◆ Directions for this task: Retype, exactly as they appear below, the lines between the line holding "Open the 分类" and the line holding "Click the Reset button", both ends included.

(Data excerpts)
-=-=-
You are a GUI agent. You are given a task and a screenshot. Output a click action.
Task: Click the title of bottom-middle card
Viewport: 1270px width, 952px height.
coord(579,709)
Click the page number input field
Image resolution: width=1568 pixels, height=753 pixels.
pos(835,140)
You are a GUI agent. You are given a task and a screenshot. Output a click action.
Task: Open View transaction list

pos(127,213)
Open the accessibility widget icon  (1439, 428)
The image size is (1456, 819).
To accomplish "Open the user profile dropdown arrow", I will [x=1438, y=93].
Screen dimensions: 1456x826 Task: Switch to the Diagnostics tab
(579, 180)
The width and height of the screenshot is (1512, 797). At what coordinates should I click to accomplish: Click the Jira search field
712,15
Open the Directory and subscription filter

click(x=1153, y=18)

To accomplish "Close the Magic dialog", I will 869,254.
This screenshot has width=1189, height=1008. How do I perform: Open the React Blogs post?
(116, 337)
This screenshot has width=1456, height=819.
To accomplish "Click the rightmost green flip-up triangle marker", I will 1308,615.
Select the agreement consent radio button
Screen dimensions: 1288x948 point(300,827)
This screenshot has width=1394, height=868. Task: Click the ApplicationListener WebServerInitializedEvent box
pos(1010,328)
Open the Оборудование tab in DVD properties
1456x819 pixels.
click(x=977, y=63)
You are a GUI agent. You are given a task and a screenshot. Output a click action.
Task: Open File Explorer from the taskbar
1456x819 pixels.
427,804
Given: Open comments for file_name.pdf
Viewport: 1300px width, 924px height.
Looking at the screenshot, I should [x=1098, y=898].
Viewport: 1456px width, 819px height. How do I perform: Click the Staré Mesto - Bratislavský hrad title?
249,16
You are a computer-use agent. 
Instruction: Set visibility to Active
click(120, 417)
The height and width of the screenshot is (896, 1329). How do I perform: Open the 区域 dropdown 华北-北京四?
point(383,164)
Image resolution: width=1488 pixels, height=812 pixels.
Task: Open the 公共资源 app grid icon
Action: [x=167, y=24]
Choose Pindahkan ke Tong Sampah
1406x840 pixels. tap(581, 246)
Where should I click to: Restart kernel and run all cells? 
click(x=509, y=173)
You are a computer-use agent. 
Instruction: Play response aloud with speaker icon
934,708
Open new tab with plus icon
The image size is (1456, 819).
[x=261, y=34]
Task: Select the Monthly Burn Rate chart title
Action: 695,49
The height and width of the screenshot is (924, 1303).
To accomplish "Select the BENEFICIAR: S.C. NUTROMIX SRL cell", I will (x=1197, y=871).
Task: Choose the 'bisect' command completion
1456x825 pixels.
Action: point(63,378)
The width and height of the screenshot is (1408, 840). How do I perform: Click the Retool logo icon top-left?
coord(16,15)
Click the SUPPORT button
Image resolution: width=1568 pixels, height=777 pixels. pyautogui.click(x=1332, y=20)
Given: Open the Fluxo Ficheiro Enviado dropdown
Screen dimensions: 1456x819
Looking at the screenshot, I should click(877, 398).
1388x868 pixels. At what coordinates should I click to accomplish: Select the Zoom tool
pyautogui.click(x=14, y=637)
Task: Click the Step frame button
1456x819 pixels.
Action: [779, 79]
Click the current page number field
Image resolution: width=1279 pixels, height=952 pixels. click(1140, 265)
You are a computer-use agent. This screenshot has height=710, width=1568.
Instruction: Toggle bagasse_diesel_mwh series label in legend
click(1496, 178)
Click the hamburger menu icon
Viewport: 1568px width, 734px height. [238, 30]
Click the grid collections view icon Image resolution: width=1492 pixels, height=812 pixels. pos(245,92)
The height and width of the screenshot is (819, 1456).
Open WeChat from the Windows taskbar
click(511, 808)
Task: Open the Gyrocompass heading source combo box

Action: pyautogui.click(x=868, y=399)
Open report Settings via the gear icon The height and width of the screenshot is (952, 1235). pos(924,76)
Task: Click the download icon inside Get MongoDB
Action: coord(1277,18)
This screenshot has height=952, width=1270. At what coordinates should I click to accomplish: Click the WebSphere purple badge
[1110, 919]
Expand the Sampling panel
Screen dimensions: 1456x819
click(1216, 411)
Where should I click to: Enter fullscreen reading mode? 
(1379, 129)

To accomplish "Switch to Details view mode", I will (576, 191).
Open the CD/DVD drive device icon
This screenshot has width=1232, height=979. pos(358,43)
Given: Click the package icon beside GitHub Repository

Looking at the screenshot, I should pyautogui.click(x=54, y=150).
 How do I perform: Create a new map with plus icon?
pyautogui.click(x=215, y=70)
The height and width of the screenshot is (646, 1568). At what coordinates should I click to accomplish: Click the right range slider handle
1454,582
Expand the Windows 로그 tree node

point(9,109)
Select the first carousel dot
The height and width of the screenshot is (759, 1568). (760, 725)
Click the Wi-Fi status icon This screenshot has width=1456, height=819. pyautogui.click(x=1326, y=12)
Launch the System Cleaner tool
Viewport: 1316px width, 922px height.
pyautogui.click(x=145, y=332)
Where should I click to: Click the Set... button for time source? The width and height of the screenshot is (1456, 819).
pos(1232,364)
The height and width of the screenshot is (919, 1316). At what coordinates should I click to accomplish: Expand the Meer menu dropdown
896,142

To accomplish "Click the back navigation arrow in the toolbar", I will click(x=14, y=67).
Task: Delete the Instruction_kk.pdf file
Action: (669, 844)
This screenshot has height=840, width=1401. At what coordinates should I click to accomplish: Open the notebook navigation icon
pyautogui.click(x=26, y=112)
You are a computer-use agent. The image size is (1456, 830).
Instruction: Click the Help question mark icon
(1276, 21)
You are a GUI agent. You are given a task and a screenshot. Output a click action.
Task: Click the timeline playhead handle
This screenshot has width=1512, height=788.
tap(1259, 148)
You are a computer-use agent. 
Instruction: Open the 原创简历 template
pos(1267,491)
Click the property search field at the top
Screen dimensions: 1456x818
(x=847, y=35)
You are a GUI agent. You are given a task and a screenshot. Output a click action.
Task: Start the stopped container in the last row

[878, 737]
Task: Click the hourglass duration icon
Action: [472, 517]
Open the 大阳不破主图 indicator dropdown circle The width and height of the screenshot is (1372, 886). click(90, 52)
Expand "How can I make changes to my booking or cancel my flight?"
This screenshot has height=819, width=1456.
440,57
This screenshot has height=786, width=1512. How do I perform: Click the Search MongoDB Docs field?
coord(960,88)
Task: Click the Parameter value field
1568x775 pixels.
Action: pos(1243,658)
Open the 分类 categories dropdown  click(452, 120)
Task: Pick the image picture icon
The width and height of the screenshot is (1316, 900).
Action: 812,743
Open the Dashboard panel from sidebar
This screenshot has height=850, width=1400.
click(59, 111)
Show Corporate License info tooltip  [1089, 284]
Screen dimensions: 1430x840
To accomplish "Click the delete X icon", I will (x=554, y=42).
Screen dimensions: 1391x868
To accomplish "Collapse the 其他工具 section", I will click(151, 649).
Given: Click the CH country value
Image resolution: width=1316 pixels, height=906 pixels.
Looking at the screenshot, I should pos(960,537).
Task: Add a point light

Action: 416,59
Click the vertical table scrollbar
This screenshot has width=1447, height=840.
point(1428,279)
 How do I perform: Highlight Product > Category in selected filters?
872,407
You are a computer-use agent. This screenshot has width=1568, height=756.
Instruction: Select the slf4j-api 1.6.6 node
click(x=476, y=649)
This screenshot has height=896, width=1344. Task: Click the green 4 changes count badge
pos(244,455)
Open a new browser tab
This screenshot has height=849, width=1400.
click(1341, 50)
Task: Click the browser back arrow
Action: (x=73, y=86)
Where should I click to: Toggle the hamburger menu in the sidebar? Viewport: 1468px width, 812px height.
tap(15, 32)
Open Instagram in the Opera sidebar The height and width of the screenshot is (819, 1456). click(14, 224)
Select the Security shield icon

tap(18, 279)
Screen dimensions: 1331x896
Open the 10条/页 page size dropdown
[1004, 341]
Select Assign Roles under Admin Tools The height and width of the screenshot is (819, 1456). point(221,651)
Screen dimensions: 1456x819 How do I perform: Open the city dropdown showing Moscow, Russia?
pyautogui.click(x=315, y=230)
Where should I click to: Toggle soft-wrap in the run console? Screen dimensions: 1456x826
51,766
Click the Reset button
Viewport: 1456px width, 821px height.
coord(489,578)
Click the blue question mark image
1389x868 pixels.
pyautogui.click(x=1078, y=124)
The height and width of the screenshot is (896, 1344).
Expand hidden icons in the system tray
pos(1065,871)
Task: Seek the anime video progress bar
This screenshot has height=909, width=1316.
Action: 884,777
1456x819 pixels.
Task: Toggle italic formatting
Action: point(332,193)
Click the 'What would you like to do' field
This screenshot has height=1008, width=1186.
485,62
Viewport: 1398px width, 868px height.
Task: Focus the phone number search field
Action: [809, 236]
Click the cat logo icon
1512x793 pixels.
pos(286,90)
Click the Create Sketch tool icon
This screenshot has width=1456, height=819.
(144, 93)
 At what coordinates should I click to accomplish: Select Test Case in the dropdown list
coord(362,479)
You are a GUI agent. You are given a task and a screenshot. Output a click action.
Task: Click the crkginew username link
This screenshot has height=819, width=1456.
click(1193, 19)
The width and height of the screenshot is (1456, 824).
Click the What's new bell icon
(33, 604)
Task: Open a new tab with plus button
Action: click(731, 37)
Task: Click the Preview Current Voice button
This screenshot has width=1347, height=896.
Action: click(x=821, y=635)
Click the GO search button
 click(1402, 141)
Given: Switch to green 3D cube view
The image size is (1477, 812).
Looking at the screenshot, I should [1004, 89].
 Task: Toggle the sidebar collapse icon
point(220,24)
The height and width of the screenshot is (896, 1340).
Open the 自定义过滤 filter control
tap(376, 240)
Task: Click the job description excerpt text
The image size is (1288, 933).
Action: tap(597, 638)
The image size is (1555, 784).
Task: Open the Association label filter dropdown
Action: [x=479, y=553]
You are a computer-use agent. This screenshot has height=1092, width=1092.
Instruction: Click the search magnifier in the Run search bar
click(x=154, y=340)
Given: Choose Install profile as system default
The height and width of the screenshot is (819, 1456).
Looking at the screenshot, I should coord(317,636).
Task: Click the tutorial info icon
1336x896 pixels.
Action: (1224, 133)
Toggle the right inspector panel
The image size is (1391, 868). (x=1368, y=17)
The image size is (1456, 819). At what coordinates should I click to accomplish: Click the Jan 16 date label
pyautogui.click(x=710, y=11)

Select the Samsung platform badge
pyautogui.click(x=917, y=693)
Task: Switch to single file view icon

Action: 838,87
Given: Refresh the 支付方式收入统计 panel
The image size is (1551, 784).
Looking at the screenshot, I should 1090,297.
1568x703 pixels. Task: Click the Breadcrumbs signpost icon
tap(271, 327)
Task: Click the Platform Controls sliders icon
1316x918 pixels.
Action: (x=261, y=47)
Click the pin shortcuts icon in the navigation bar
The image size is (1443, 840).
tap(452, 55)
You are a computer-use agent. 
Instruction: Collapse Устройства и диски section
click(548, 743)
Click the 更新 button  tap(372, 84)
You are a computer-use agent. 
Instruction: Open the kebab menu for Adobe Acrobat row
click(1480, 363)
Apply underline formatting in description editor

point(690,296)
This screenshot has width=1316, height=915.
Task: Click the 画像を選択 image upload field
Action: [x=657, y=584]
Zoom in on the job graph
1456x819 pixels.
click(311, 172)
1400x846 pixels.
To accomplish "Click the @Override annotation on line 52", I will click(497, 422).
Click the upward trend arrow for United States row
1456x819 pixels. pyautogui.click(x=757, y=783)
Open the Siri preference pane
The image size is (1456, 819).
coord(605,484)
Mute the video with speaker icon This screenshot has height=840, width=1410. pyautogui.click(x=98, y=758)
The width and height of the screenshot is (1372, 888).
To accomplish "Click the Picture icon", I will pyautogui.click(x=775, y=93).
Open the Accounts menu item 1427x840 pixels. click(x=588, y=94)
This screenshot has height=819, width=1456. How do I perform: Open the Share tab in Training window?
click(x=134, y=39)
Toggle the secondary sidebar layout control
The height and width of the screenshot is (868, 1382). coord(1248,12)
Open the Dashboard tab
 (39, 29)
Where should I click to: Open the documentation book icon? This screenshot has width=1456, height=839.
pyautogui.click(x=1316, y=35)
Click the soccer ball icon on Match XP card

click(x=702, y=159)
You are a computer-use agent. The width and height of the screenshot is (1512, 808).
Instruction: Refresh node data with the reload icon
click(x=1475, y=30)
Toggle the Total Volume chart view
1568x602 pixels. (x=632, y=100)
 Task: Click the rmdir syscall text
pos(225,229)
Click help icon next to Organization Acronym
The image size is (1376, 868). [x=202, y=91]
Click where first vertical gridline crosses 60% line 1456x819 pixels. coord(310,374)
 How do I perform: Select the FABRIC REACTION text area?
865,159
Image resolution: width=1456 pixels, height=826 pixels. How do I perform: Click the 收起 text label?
-=-=-
◆ Written response:
Open the 分类 categories dropdown  click(452, 120)
Task: Pick the image picture icon
The width and height of the screenshot is (1316, 900).
Action: 812,743
Open the Dashboard panel from sidebar
This screenshot has height=850, width=1400.
click(59, 111)
Show Corporate License info tooltip  [1089, 284]
Screen dimensions: 1430x840
To accomplish "Click the delete X icon", I will (x=554, y=42).
Screen dimensions: 1391x868
To accomplish "Collapse the 其他工具 section", I will click(151, 649).
Given: Click the CH country value
Image resolution: width=1316 pixels, height=906 pixels.
Looking at the screenshot, I should pos(960,537).
Task: Add a point light

Action: 416,59
Click the vertical table scrollbar
This screenshot has width=1447, height=840.
point(1428,279)
 How do I perform: Highlight Product > Category in selected filters?
872,407
You are a computer-use agent. This screenshot has width=1568, height=756.
Instruction: Select the slf4j-api 1.6.6 node
click(x=476, y=649)
This screenshot has height=896, width=1344. Task: Click the green 4 changes count badge
pos(244,455)
Open a new browser tab
This screenshot has height=849, width=1400.
click(1341, 50)
Task: Click the browser back arrow
Action: (x=73, y=86)
Where should I click to: Toggle the hamburger menu in the sidebar? Viewport: 1468px width, 812px height.
tap(15, 32)
Open Instagram in the Opera sidebar The height and width of the screenshot is (819, 1456). click(14, 224)
Select the Security shield icon

tap(18, 279)
Screen dimensions: 1331x896
Open the 10条/页 page size dropdown
[1004, 341]
Select Assign Roles under Admin Tools The height and width of the screenshot is (819, 1456). point(221,651)
Screen dimensions: 1456x819 How do I perform: Open the city dropdown showing Moscow, Russia?
pyautogui.click(x=315, y=230)
Where should I click to: Toggle soft-wrap in the run console? Screen dimensions: 1456x826
51,766
Click the Reset button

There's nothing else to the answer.